- **Teks yang Diberikan**
---

Kata mereka, mereka tetap meminta pada Tuhan, tetapi entahlah. Itu urusan kepercayaan masing-masing.
Di Srandil terdapat beberapa tempat untuk bersemadi, baik di bawah maupun di atas bukit. Ada yang berupa gua-gua kecil, ada yang berujud pelataran, dan ada yang konon merupakan makam para leluhur. Untuk mengadakan persemadian dan sebagainya, biasanya akan dipandu oleh seorang juru kunci yang mereka pilih sendiri (karena jumlahnya banyak) dan dengan membawa sesaji.
Konon katanya, banyak para pejabat dan pengusaha yang datang ke Srandil. Mereka tentu datang dengan sedikit malu-malu, sehingga mereka datang dengan cara menyamar. Mengapa demikian? Ya, bag aimanapun kita hidup di negara yang punya agama, yang memerintahkan agar kita hanya menyembah dan hanya meminta pada Tuhan saja.

---

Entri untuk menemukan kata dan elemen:
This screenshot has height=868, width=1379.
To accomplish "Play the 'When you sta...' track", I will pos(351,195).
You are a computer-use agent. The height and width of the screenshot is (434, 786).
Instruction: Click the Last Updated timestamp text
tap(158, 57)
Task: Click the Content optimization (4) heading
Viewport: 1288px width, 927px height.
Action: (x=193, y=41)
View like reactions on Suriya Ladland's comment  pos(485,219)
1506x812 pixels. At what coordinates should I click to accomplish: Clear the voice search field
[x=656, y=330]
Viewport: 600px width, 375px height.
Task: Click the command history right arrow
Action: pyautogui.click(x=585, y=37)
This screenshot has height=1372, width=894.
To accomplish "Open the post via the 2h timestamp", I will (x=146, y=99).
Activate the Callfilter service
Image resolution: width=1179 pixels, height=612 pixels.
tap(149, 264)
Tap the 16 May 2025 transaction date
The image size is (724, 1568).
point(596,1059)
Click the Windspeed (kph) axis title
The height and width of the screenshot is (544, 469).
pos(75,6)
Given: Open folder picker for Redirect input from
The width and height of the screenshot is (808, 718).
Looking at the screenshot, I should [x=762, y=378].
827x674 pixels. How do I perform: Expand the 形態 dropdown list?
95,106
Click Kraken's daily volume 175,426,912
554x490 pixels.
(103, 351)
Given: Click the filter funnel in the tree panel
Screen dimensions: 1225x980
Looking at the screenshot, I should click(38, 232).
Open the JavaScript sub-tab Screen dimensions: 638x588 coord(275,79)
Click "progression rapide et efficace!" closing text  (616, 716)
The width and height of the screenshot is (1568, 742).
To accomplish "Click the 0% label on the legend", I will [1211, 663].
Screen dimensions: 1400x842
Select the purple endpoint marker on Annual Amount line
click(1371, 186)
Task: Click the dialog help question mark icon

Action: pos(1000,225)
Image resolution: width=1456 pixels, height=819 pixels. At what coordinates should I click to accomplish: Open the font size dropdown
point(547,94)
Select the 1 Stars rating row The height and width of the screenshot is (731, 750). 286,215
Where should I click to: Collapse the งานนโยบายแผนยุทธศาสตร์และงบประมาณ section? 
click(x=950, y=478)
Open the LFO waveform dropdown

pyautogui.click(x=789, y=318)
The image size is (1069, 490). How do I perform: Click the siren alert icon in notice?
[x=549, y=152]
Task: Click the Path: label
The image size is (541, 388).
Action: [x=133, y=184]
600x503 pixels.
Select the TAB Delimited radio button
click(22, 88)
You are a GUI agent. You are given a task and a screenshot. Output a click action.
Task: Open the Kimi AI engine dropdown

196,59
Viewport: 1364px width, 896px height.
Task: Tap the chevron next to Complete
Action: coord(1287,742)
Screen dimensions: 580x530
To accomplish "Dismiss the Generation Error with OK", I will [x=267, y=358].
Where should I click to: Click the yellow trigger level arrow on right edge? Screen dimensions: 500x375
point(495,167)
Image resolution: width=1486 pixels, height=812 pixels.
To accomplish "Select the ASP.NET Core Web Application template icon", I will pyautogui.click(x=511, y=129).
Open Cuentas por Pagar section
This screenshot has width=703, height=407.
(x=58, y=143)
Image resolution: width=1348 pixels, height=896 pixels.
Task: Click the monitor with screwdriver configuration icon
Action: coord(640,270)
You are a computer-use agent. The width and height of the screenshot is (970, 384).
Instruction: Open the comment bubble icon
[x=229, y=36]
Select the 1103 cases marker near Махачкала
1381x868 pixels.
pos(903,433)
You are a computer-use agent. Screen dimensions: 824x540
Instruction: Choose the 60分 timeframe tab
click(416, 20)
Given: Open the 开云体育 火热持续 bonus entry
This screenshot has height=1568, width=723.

---

- **Latihan Singkat**
Tulis ulang bagian teks tentang Srandil mulai dari "Kata mereka, mereka" sampai "pada Tuhan saja.", tetapi tukar "pelataran" dengan "halaman".

- **Hasil Jawaban**
Kata mereka, mereka tetap meminta pada Tuhan, tetapi entahlah. Itu urusan kepercayaan masing-masing.
Di Srandil terdapat beberapa tempat untuk bersemadi, baik di bawah maupun di atas bukit. Ada yang berupa gua-gua kecil, ada yang berujud halaman, dan ada yang konon merupakan makam para leluhur. Untuk mengadakan persemadian dan sebagainya, biasanya akan dipandu oleh seorang juru kunci yang mereka pilih sendiri (karena jumlahnya banyak) dan dengan membawa sesaji.
Konon katanya, banyak para pejabat dan pengusaha yang datang ke Srandil. Mereka tentu datang dengan sedikit malu-malu, sehingga mereka datang dengan cara menyamar. Mengapa demikian? Ya, bag aimanapun kita hidup di negara yang punya agama, yang memerintahkan agar kita hanya menyembah dan hanya meminta pada Tuhan saja.